I would have been sorry to see the Delaware City Plant, with all its history, sold off for parts and scrap. After all, this is pretty much the kind of refinery that some were hoping the US would build, just a few years ago: large, complex, close to major markets and outside the hurricane belt of the Gulf Coast. However, the world changed in the interim. Will it change back enough to make DCP a going concern, again, or are the taxpayers of Delaware sinking more money into a facility that is destined to be a victim of Peak Demand, as more efficient cars and more prevalent biofuels squeeze enough petroleum products out of the market to ruin the economics of all but the most-efficient, lowest-cost refineries? We should know within a few years.

Wednesday, June 17, 2009

Food vs. Fuel and Ethanol Bankruptcies

A couple of weeks ago an editorial in the Wall St. Journal called attention to a study by the Congressional Budget Office entitled, "The Impact of Ethanol Use on Food Prices and Greenhouse Gas Emissions." I finally found time to read the report and was surprised that, in addition to its main topic, it provides a useful analysis of the economics of ethanol manufacturing. Application of the CBO's rule of thumb correlating ethanol profitability to gasoline and corn prices goes a long way toward explaining the dismal current state of the industry, which has experienced a long string of bankruptcies in the last year--enough to warrant an entire conference devoted to that topic. The underlying dynamic in the ethanol sector turns out to be quite similar to one that has taught the oil refining industry some painful lessons in the last couple of decades.

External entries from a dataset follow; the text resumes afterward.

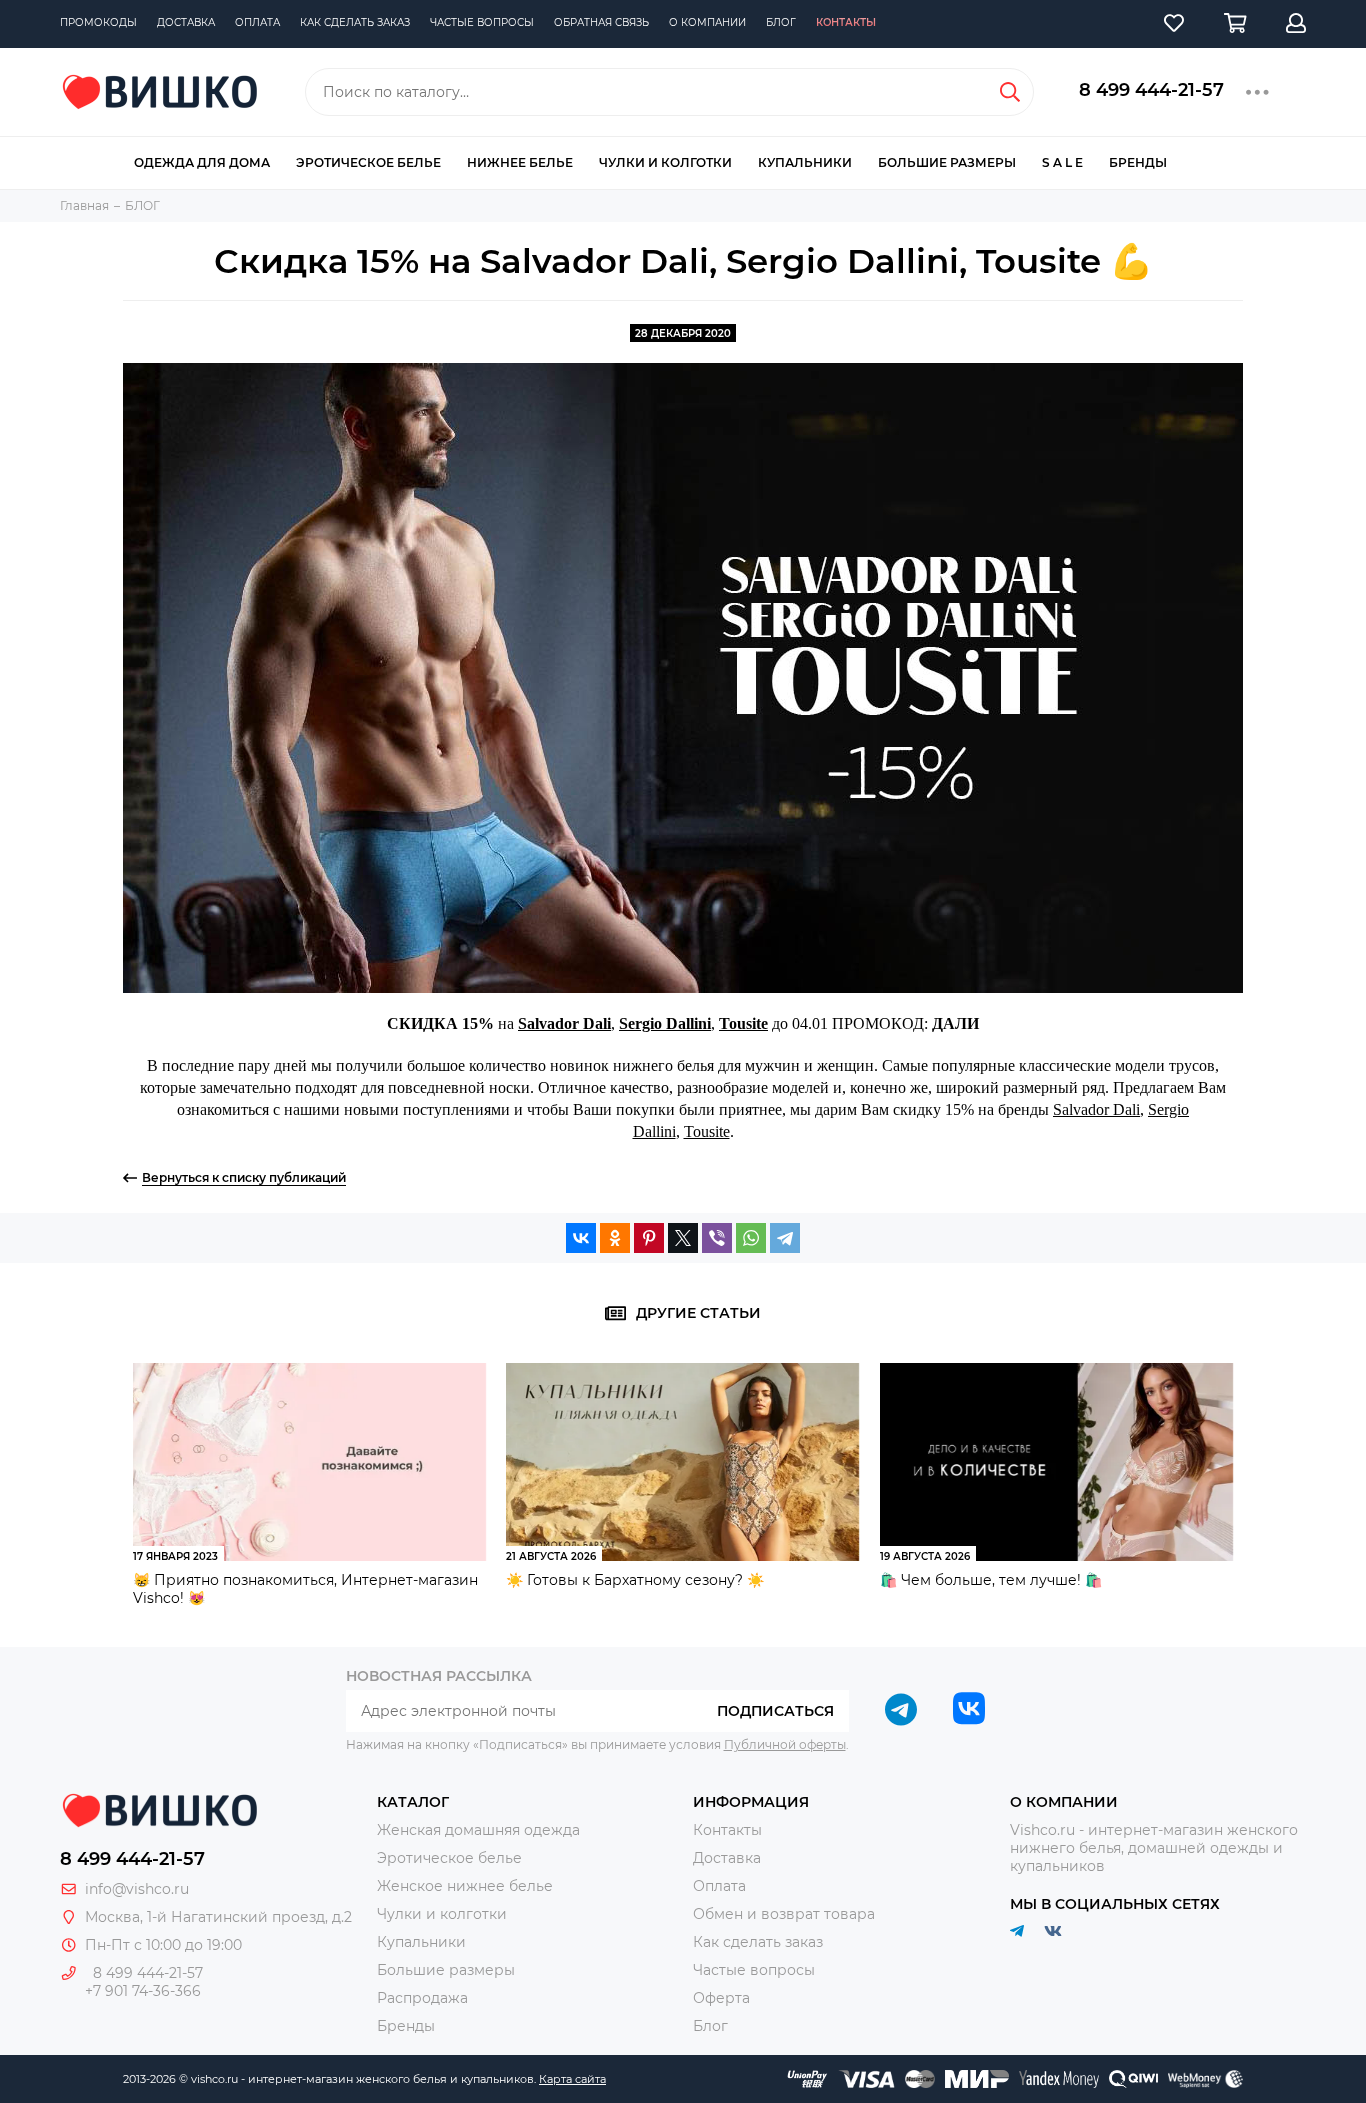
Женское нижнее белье (465, 1886)
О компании (707, 22)
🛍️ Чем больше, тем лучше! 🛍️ (991, 1580)
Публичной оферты (785, 1744)
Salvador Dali (564, 1023)
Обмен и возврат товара (784, 1914)
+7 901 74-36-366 (143, 1991)
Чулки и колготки (665, 162)
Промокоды (98, 22)
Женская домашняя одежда (478, 1830)
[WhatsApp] (751, 1238)
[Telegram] (785, 1238)
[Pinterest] (649, 1238)
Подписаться (775, 1711)
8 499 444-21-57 (1151, 90)
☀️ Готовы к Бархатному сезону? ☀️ (635, 1580)
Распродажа (422, 1998)
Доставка (186, 22)
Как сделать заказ (355, 22)
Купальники (805, 162)
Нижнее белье (520, 162)
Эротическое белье (368, 162)
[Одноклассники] (615, 1238)
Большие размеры (947, 162)
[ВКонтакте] (581, 1238)
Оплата (257, 22)
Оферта (721, 1998)
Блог (781, 22)
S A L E (1062, 162)
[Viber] (717, 1238)
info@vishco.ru (137, 1889)
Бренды (1138, 162)
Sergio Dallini (665, 1023)
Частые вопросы (482, 22)
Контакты (846, 22)
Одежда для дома (202, 162)
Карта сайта (572, 2079)
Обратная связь (601, 22)
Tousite (743, 1023)
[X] (683, 1238)
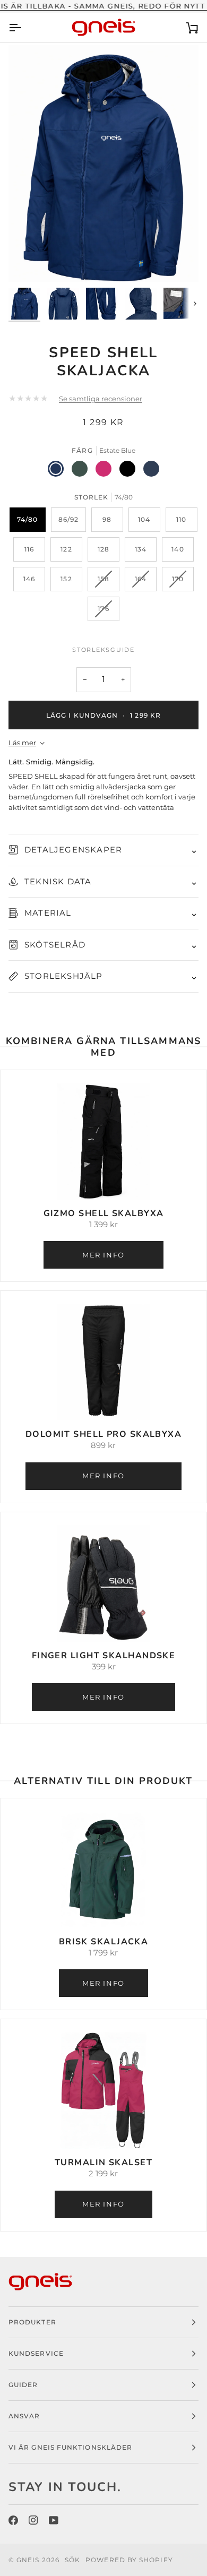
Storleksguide (103, 650)
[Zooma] (28, 262)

Potential investors in ethanol plants, conventional or even cellulosic, would do well to consider this relationship.

The CBO study's headline findings merit more attention than they have received in the media, considering the intensity of the food vs. fuel controversy this time last year. We truly have the attention spans of ferrets, these days. The CBO examined the effect of rapidly rising ethanol production on the supply and demand for corn in all its uses, along with the relationship between corn prices and broader food prices, and the impact of energy prices on both. They concluded that between April 2007 and April 2008, ethanol accounted for 10-15% of the increase in food prices in that period. Even considering only the resulting increase in the cost of federal food assistance programs, that added an extra $600-900 million to the roughly $4.6 billion in direct ethanol blending subsidies paid out by the federal government last year. The Journal estimated the additional cost to consumers at between $5.5 and $8.8 billion. If you add those figures together and divide by the 9 billion gallons of ethanol produced in US distilleries in 2008, the hidden cost of every gallon of ethanol that comes out of a gasoline dispenser averages around $1.40.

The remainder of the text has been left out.